Annotations can be placed at the shape level or at the constraint level, so that's why it's in two different places.
Annotations only have a "predicate" and an "object". I suppose that means the constraint or the shape is the implicit subject.
For shapes, note we now have GORULE:0000056: https://github.com/geneontology/go-site/blob/master/metadata/rules/gorule-0000056.yaml
Based on the title of this ticket it could be closed. The Minerva command line client can now take validate the consistency of batches of input go-cams. e.g. java -Xmx8g -jar minerva-cli.jar --validate-go-cams -c ./catalog-v001-for-noctua.xml -i ./blazegraph.jnl
There is useful discussion there about how the results ought to be delivered.
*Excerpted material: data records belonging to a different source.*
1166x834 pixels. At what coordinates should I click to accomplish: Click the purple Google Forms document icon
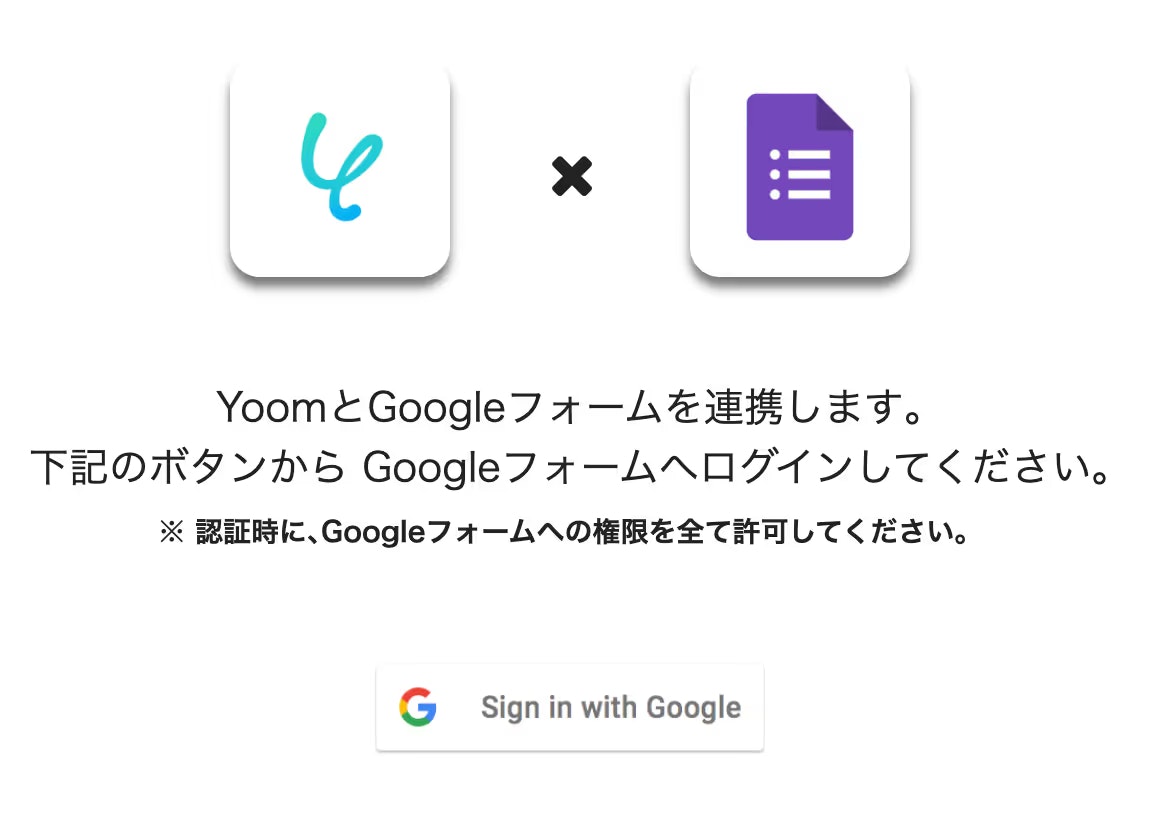(800, 167)
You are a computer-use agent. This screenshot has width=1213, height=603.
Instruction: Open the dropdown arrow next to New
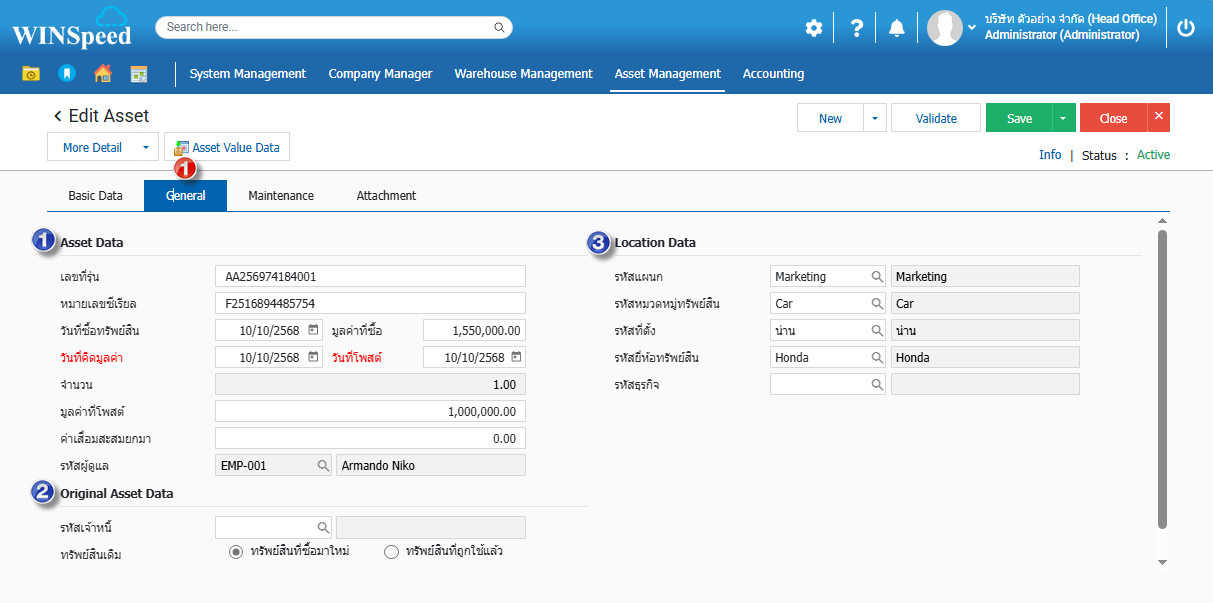point(875,118)
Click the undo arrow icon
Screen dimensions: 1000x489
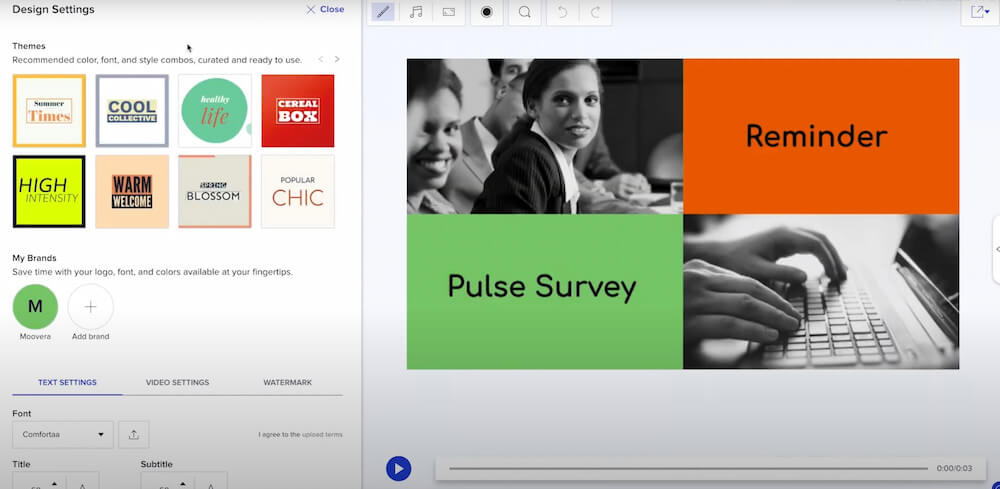[x=562, y=12]
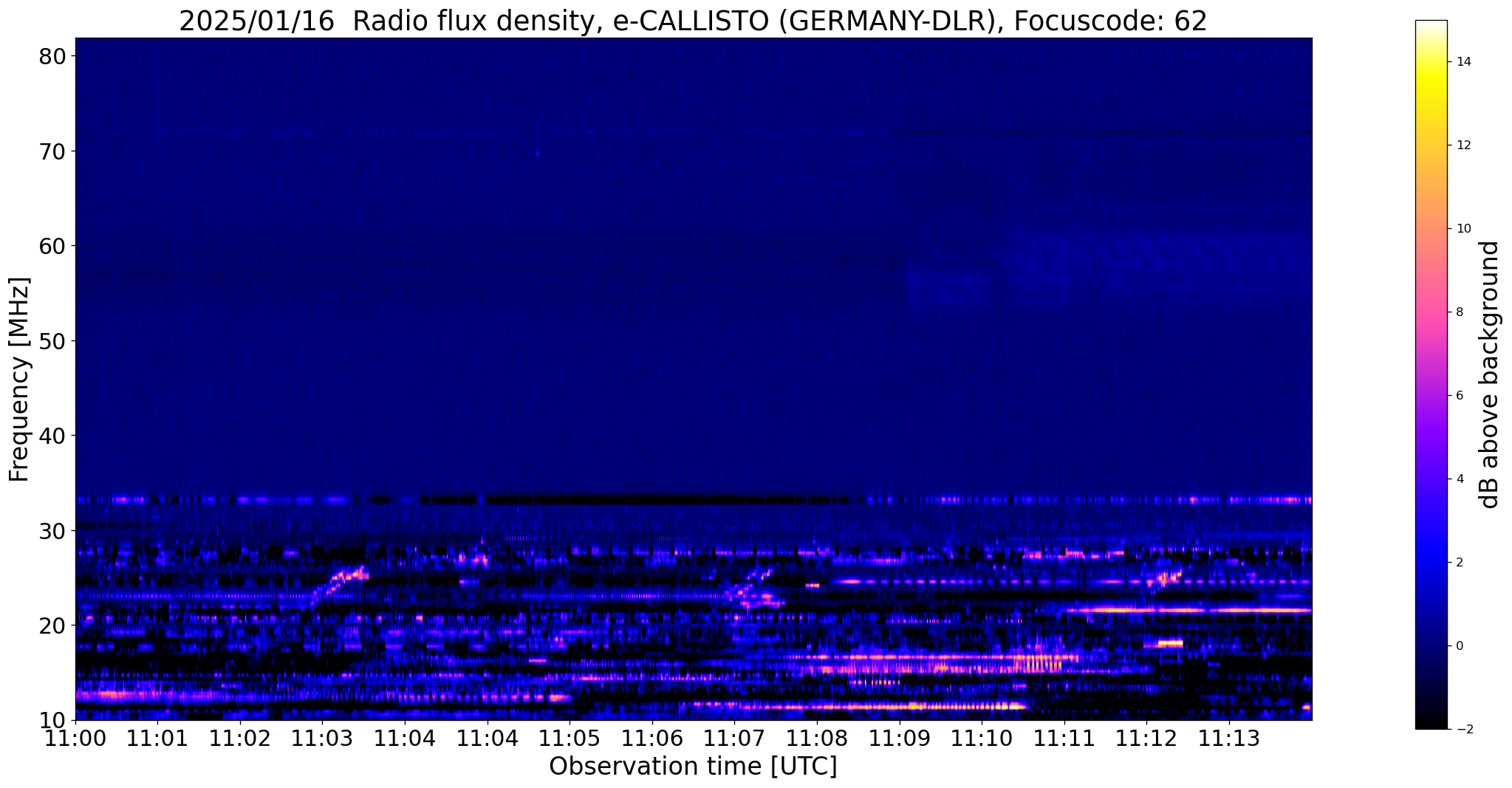Click the dB above background colorbar label

[x=1490, y=374]
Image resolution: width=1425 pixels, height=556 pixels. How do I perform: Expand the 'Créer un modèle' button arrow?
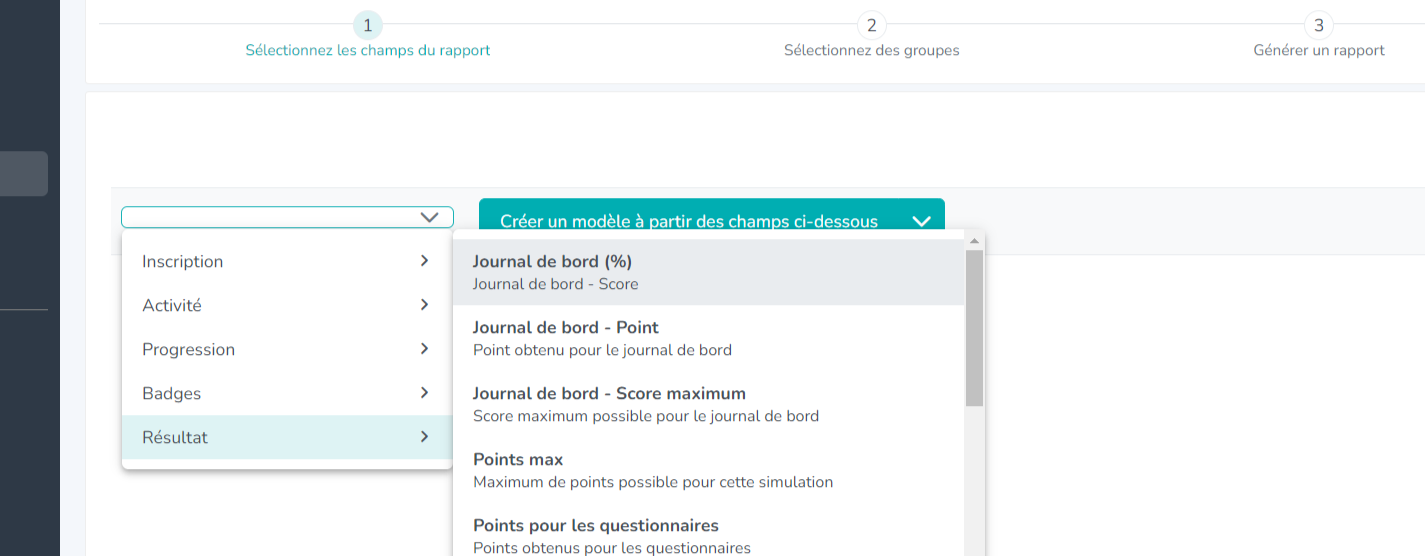[x=922, y=222]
Perhaps that should be its own issue/project.
Given a blazegraph journal containing go-cam models or a folder containing go-cam files, output whether each go-cam is logically consistent and agrees with the shex schema. Use the same tbox ontologies as are used to drive minerva.
Provide results in format suitable for use in pipeline (and for manual debugging).
Pipeline wants things from rules: OWL: https://github.com/geneontology/go-site/blob/master/metadata/rules/gorule-0000019.md SHEX: https://github.com/geneontology/go-site/blob/master/metadata/rules/gorule-0000056.yaml
Pipeline output is a summary, ordered by taxon groupings. Example: https://gist.github.com/dougli1sqrd/1f7b970c2030417cc5570ea5932aca3b
{ "taxon": "mouse/taxon:1235", (this will be filled in once taxon information is added to the models upstream - starting point is taxon 'other') "number_of_models": 58962, "number_of_models_in_error": 5200, "number_of_correct_models": 53762, "messages": { "gorule-0000019": [ { "level": "ERROR", "model-id": "gomodel:123455", "type": "Violates GO Rule", "message": "GORULE:0000019: Model is logically inconsistent", "obj": "", "taxon": "", "rule": 19 }, { "level": "WARNING", "model-id": "gomodel:123455", "type": "Violates GO Rule", "message": "GORULE:0000056: Model does not match GO-CAM schema", "obj": "", "taxon": "", "rule": 56 }] } } }